On his visit to Seoul last week, President Donald Trump publicly mentioned the three carriers operating in the region. He said, "We hope to God we never have to use (them)."

Dalton, however, said the four-day practice, which will continue through Tuesday, is no typical war game.

"We are not simulating anything other than training on how the three carriers operate together," he said. "This exercise is not based on a scenario of any type."

The aim of the drills is to practice how the three air wings and the ships of the strike groups operate together, jointly using the sea and air space in the region in a synchronized way without interfering with each other, he added.

The Reagan has operated in the Western Pacific since 2015 and the two others were transiting the Pacific Ocean for the change of tasks.
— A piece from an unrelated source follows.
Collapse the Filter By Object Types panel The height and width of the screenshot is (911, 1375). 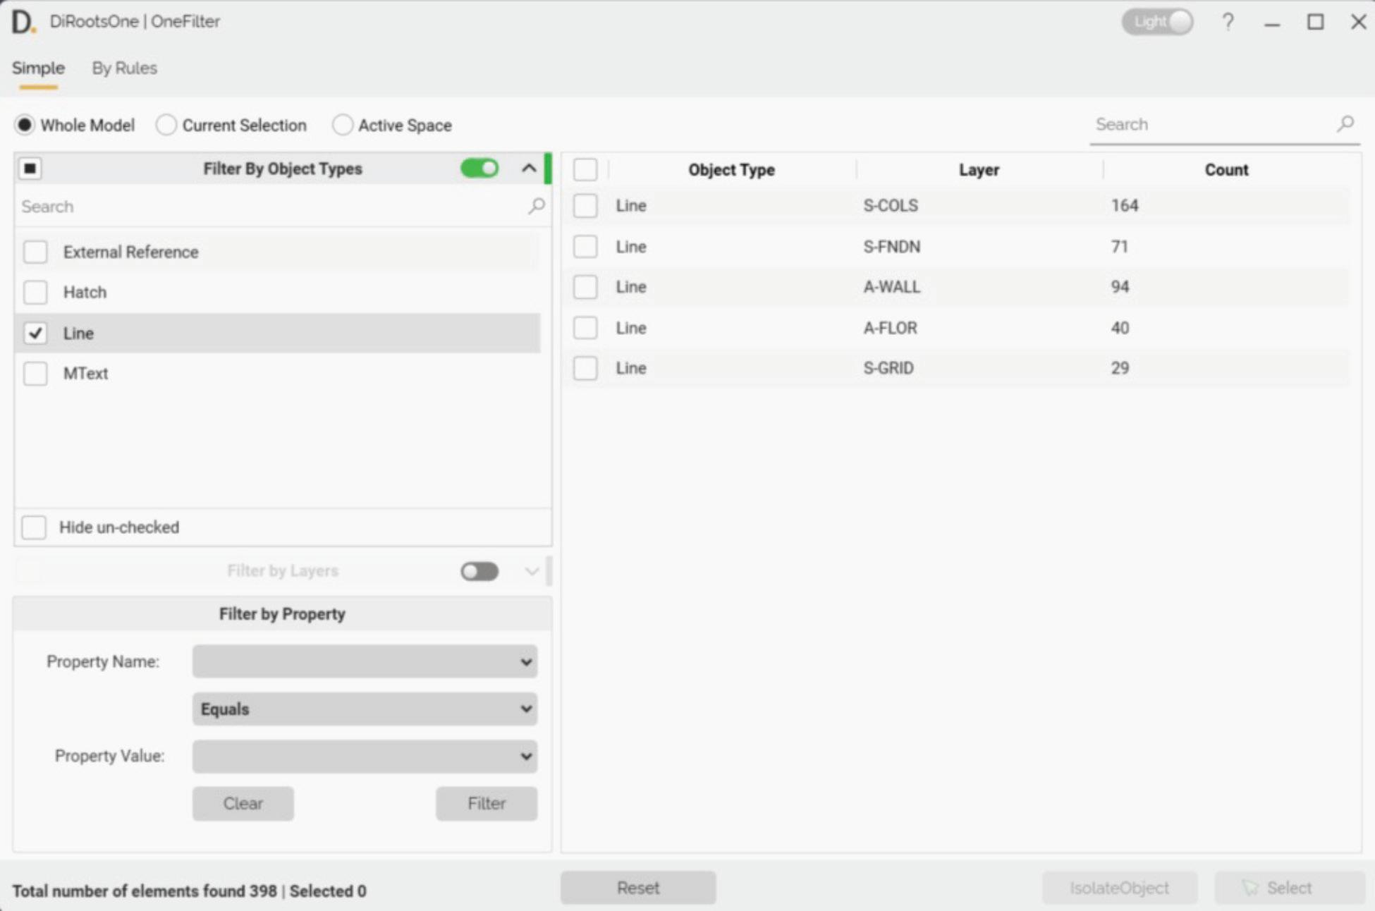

This offered an opportunity for the unscheduled tri-carrier maneuver, said Dalton.

Asked about why the Nimitz and the Roosevelt were not to be seen around the Reagan, Dalton explained, "We don't operate right next to each other most of the time." In order to operate nearly 70 aircraft, he pointed out, a fair amount of air and sea space is needed and the carriers want to be able to distribute their combat power over a wide area.

A day earlier, the three carriers steamed in formation in the KTO, followed by several South Korean naval ships, for official photos released to the press.

The 97,000-ton Reagan, homeported in Yokosuka, boasts a flight deck the size of three football fields.

It's not an easy task to coordinate the sophisticated departure and arrival of multiple jets in short intervals. A total of 67 aircraft are on board the carrier, including 56 fixed wing craft and 11 choppers.

"It's a complete teamwork," said Lt. Cdr. Terrance Flournoy, who was on handler duty for the visiting journalists, as he demonstrated the "Ouija board" in the ship's flight deck control center.

He described the flight deck as "one of the most dangerous areas in the world," citing safety concerns. Then the reporters were escorted to the deck, with float coats and helmets on.

Sailors repeatedly shouted, "Stay behind the designated lines." A sense of tension was palpable among both the novices on the carrier and the veteran sailors.

Reporters and dignitaries flew back to Osan Air Base, south of Seoul, on a C-2 Greyhound jet with 26 seats. It took about an hour. In the flight safety briefing, a U.S. instructor said the Greyhound is one of the U.S. Navy's oldest but most reliable planes.